_Task instructions_
Rewrite the entries below, changing every "computer-use agent" to "desktop assistant" and leaving all other text as it is.

## Begin Data to use

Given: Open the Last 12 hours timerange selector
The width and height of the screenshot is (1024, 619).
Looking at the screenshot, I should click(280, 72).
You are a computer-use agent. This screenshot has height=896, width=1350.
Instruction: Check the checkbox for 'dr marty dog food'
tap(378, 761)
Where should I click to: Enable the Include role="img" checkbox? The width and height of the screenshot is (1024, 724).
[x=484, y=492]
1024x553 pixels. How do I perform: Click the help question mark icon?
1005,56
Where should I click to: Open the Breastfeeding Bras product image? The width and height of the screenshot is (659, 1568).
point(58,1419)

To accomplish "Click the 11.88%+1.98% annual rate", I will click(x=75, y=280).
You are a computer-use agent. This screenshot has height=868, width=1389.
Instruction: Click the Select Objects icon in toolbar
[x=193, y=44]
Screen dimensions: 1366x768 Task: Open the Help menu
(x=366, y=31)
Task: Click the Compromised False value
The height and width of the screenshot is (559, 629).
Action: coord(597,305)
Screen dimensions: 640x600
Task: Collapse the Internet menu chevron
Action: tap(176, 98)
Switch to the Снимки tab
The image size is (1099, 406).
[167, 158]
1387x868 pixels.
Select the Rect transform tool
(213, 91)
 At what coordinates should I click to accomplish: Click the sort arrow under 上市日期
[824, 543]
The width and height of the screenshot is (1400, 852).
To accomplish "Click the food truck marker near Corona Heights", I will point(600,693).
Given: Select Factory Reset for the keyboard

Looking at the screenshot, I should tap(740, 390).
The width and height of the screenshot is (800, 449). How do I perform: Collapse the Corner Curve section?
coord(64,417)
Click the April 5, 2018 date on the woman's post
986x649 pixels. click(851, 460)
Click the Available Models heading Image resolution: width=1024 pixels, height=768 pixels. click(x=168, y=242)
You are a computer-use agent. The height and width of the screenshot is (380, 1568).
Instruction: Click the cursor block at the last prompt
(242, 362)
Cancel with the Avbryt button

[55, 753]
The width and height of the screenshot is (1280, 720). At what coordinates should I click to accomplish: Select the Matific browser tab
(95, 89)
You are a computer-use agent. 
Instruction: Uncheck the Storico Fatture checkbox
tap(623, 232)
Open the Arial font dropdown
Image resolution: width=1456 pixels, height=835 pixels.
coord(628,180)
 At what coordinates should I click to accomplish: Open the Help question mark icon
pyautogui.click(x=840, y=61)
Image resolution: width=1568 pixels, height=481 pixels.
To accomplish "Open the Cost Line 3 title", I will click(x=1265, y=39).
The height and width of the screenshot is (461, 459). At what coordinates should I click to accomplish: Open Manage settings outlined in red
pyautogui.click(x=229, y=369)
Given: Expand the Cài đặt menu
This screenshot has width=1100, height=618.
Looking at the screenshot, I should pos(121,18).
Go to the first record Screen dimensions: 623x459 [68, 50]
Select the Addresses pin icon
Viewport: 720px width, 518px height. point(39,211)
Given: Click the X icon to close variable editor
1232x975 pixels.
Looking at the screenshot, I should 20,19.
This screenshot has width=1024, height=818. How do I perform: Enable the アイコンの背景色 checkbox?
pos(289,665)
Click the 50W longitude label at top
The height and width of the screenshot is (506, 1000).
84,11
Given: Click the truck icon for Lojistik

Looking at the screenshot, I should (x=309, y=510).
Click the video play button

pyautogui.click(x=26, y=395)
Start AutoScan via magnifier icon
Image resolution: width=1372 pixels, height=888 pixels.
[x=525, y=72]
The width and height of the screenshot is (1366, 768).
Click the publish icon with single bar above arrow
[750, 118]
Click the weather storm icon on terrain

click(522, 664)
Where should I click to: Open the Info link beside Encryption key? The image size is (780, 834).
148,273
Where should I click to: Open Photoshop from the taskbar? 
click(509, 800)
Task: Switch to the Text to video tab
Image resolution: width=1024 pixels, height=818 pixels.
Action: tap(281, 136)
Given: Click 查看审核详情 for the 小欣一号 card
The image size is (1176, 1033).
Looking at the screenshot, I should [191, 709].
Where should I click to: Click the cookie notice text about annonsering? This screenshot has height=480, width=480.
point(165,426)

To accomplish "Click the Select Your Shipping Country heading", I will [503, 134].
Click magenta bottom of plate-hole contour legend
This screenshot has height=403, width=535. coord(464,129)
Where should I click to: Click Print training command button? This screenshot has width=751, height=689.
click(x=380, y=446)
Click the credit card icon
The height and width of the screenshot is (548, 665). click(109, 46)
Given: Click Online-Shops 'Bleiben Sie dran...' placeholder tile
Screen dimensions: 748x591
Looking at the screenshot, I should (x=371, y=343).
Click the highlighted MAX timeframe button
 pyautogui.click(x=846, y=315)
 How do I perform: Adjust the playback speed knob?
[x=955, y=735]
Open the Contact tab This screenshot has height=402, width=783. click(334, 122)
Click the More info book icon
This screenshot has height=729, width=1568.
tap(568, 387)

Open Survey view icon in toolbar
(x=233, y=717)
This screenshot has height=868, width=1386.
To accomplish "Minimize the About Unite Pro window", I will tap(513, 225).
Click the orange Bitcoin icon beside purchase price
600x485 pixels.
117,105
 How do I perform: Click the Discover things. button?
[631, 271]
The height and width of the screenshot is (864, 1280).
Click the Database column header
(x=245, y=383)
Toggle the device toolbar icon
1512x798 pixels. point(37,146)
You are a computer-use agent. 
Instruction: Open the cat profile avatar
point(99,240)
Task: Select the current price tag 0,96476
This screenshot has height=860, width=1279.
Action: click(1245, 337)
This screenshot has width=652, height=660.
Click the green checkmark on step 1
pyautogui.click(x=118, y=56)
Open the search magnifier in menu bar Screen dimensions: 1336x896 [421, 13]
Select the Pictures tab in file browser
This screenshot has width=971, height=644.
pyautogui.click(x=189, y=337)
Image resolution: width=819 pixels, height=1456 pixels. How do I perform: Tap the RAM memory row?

## End Data to use

_Complete answer_
Given: Open the Last 12 hours timerange selector
The width and height of the screenshot is (1024, 619).
Looking at the screenshot, I should click(280, 72).
You are a desktop assistant. This screenshot has height=896, width=1350.
Instruction: Check the checkbox for 'dr marty dog food'
tap(378, 761)
Where should I click to: Enable the Include role="img" checkbox? The width and height of the screenshot is (1024, 724).
[x=484, y=492]
1024x553 pixels. How do I perform: Click the help question mark icon?
1005,56
Where should I click to: Open the Breastfeeding Bras product image? The width and height of the screenshot is (659, 1568).
point(58,1419)

To accomplish "Click the 11.88%+1.98% annual rate", I will click(x=75, y=280).
You are a desktop assistant. This screenshot has height=868, width=1389.
Instruction: Click the Select Objects icon in toolbar
[x=193, y=44]
Screen dimensions: 1366x768 Task: Open the Help menu
(x=366, y=31)
Task: Click the Compromised False value
The height and width of the screenshot is (559, 629).
Action: coord(597,305)
Screen dimensions: 640x600
Task: Collapse the Internet menu chevron
Action: tap(176, 98)
Switch to the Снимки tab
The image size is (1099, 406).
[167, 158]
1387x868 pixels.
Select the Rect transform tool
(213, 91)
 At what coordinates should I click to accomplish: Click the sort arrow under 上市日期
[824, 543]
The width and height of the screenshot is (1400, 852).
To accomplish "Click the food truck marker near Corona Heights", I will point(600,693).
Given: Select Factory Reset for the keyboard

Looking at the screenshot, I should tap(740, 390).
The width and height of the screenshot is (800, 449). How do I perform: Collapse the Corner Curve section?
coord(64,417)
Click the April 5, 2018 date on the woman's post
986x649 pixels. click(851, 460)
Click the Available Models heading Image resolution: width=1024 pixels, height=768 pixels. click(x=168, y=242)
You are a desktop assistant. The height and width of the screenshot is (380, 1568).
Instruction: Click the cursor block at the last prompt
(242, 362)
Cancel with the Avbryt button

[55, 753]
The width and height of the screenshot is (1280, 720). At what coordinates should I click to accomplish: Select the Matific browser tab
(95, 89)
You are a desktop assistant. 
Instruction: Uncheck the Storico Fatture checkbox
tap(623, 232)
Open the Arial font dropdown
Image resolution: width=1456 pixels, height=835 pixels.
coord(628,180)
 At what coordinates should I click to accomplish: Open the Help question mark icon
pyautogui.click(x=840, y=61)
Image resolution: width=1568 pixels, height=481 pixels.
To accomplish "Open the Cost Line 3 title", I will click(x=1265, y=39).
The height and width of the screenshot is (461, 459). At what coordinates should I click to accomplish: Open Manage settings outlined in red
pyautogui.click(x=229, y=369)
Given: Expand the Cài đặt menu
This screenshot has width=1100, height=618.
Looking at the screenshot, I should pos(121,18).
Go to the first record Screen dimensions: 623x459 [68, 50]
Select the Addresses pin icon
Viewport: 720px width, 518px height. point(39,211)
Given: Click the X icon to close variable editor
1232x975 pixels.
Looking at the screenshot, I should 20,19.
This screenshot has width=1024, height=818. How do I perform: Enable the アイコンの背景色 checkbox?
pos(289,665)
Click the 50W longitude label at top
The height and width of the screenshot is (506, 1000).
84,11
Given: Click the truck icon for Lojistik

Looking at the screenshot, I should (x=309, y=510).
Click the video play button

pyautogui.click(x=26, y=395)
Start AutoScan via magnifier icon
Image resolution: width=1372 pixels, height=888 pixels.
[x=525, y=72]
The width and height of the screenshot is (1366, 768).
Click the publish icon with single bar above arrow
[750, 118]
Click the weather storm icon on terrain

click(522, 664)
Where should I click to: Open the Info link beside Encryption key? The image size is (780, 834).
148,273
Where should I click to: Open Photoshop from the taskbar? 
click(509, 800)
Task: Switch to the Text to video tab
Image resolution: width=1024 pixels, height=818 pixels.
Action: tap(281, 136)
Given: Click 查看审核详情 for the 小欣一号 card
The image size is (1176, 1033).
Looking at the screenshot, I should [191, 709].
Where should I click to: Click the cookie notice text about annonsering? This screenshot has height=480, width=480.
point(165,426)

To accomplish "Click the Select Your Shipping Country heading", I will [503, 134].
Click magenta bottom of plate-hole contour legend
This screenshot has height=403, width=535. coord(464,129)
Where should I click to: Click Print training command button? This screenshot has width=751, height=689.
click(x=380, y=446)
Click the credit card icon
The height and width of the screenshot is (548, 665). click(109, 46)
Given: Click Online-Shops 'Bleiben Sie dran...' placeholder tile
Screen dimensions: 748x591
Looking at the screenshot, I should (x=371, y=343).
Click the highlighted MAX timeframe button
 pyautogui.click(x=846, y=315)
 How do I perform: Adjust the playback speed knob?
[x=955, y=735]
Open the Contact tab This screenshot has height=402, width=783. click(334, 122)
Click the More info book icon
This screenshot has height=729, width=1568.
tap(568, 387)

Open Survey view icon in toolbar
(x=233, y=717)
This screenshot has height=868, width=1386.
To accomplish "Minimize the About Unite Pro window", I will tap(513, 225).
Click the orange Bitcoin icon beside purchase price
600x485 pixels.
117,105
 How do I perform: Click the Discover things. button?
[631, 271]
The height and width of the screenshot is (864, 1280).
Click the Database column header
(x=245, y=383)
Toggle the device toolbar icon
1512x798 pixels. point(37,146)
You are a desktop assistant. 
Instruction: Open the cat profile avatar
point(99,240)
Task: Select the current price tag 0,96476
This screenshot has height=860, width=1279.
Action: click(1245, 337)
This screenshot has width=652, height=660.
Click the green checkmark on step 1
pyautogui.click(x=118, y=56)
Open the search magnifier in menu bar Screen dimensions: 1336x896 [421, 13]
Select the Pictures tab in file browser
This screenshot has width=971, height=644.
pyautogui.click(x=189, y=337)
Image resolution: width=819 pixels, height=1456 pixels. How do I perform: Tap the RAM memory row?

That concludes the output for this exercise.